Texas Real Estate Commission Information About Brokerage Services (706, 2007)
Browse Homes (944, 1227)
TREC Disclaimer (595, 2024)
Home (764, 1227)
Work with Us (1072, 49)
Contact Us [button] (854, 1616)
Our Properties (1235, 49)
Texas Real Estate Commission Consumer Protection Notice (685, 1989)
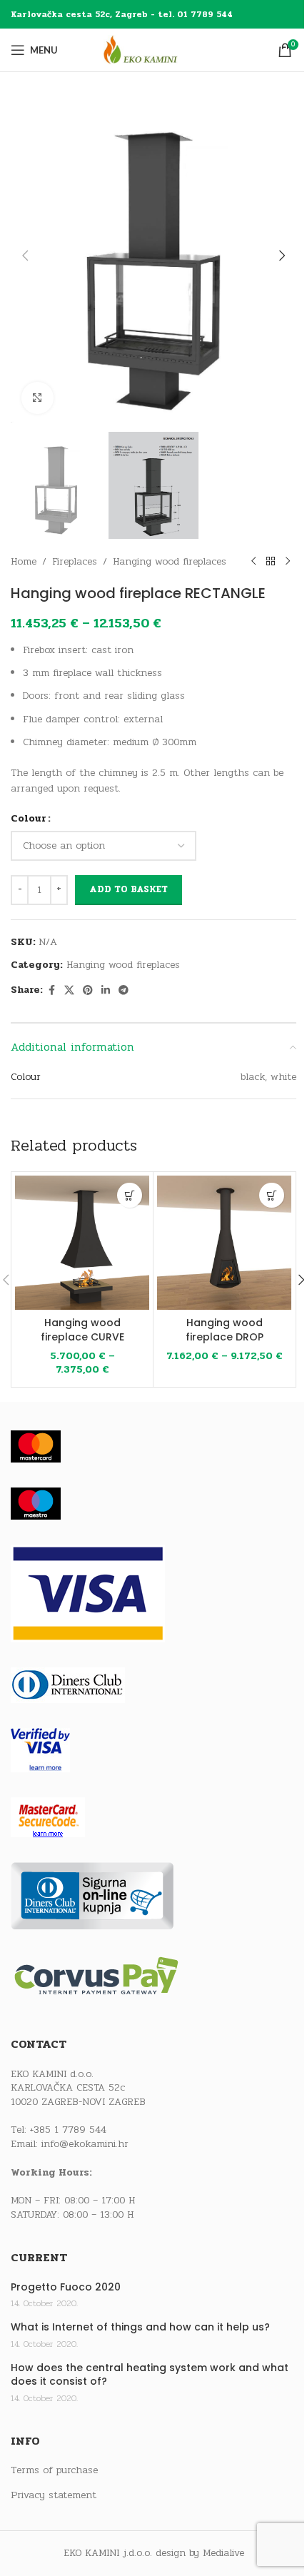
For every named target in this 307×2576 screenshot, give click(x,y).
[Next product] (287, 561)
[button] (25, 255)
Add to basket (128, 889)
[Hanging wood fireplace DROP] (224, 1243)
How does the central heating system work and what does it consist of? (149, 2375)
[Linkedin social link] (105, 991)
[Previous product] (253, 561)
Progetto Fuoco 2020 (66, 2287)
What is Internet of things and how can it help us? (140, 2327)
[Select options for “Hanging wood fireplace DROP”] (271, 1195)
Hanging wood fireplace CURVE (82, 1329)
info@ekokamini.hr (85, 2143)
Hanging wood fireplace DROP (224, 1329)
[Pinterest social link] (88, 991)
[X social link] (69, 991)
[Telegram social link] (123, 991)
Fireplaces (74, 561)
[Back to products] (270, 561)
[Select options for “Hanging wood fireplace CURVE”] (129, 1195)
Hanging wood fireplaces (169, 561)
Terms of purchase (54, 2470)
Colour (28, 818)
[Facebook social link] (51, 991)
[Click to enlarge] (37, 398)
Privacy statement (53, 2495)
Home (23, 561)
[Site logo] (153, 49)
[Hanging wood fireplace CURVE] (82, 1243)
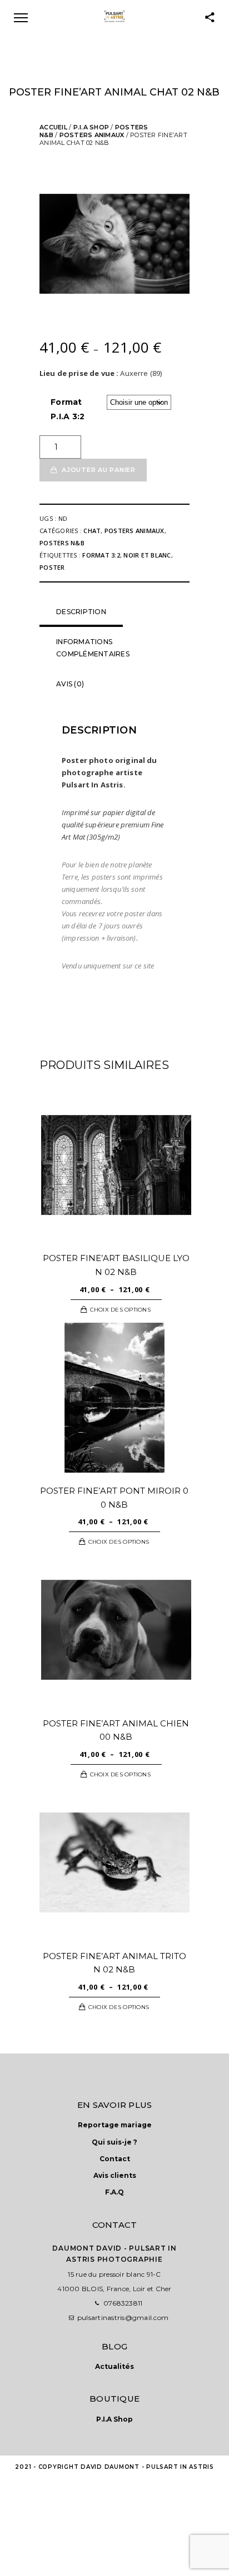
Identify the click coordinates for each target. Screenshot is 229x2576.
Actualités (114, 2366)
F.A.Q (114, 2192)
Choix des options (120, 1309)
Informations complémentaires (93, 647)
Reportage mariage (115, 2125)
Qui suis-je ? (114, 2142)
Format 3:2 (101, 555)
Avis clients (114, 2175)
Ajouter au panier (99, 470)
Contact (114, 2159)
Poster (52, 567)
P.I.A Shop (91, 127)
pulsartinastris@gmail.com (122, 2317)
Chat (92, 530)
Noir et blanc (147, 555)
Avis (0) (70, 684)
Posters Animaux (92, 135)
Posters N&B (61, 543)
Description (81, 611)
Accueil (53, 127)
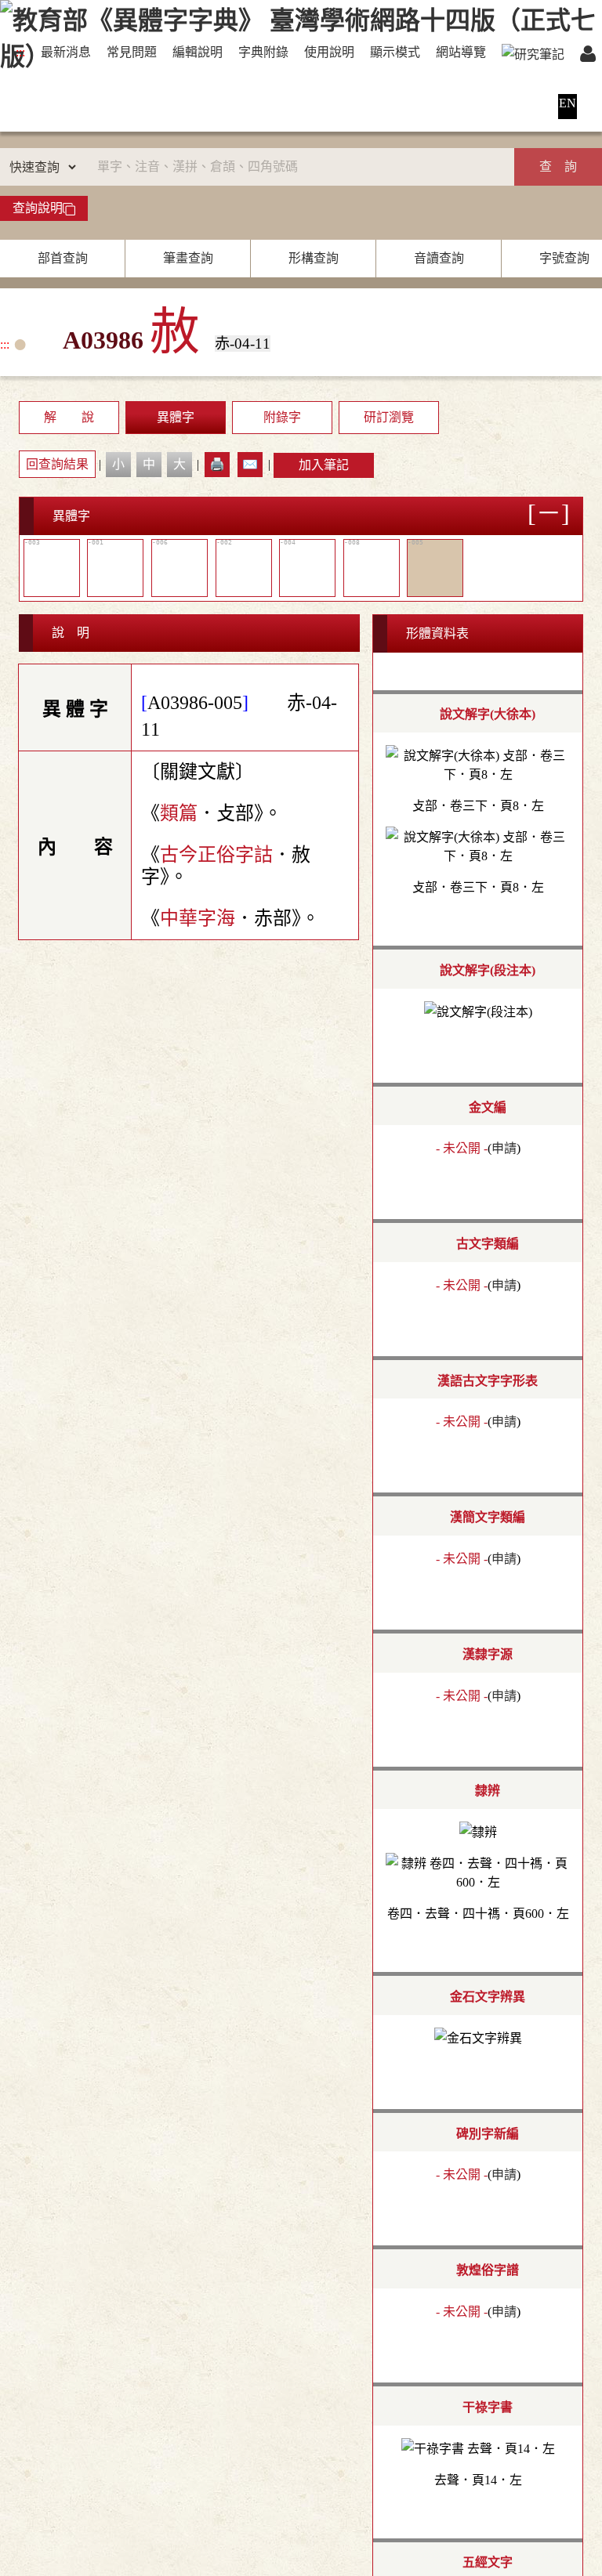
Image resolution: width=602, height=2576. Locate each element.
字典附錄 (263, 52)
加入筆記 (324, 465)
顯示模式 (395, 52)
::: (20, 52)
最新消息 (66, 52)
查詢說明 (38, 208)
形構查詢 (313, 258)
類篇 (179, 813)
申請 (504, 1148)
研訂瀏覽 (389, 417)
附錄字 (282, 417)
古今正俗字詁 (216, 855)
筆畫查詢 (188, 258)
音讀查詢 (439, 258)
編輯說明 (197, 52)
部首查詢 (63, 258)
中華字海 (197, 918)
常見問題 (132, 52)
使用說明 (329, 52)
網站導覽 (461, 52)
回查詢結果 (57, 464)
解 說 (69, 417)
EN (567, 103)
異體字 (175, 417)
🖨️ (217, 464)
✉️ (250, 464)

● **What this task involves**
Find the word "Commission" in the entries above. Copy every line that has it.

● **Task answer**
Texas Real Estate Commission Information About Brokerage Services (706, 2007)
Texas Real Estate Commission Consumer Protection Notice (685, 1989)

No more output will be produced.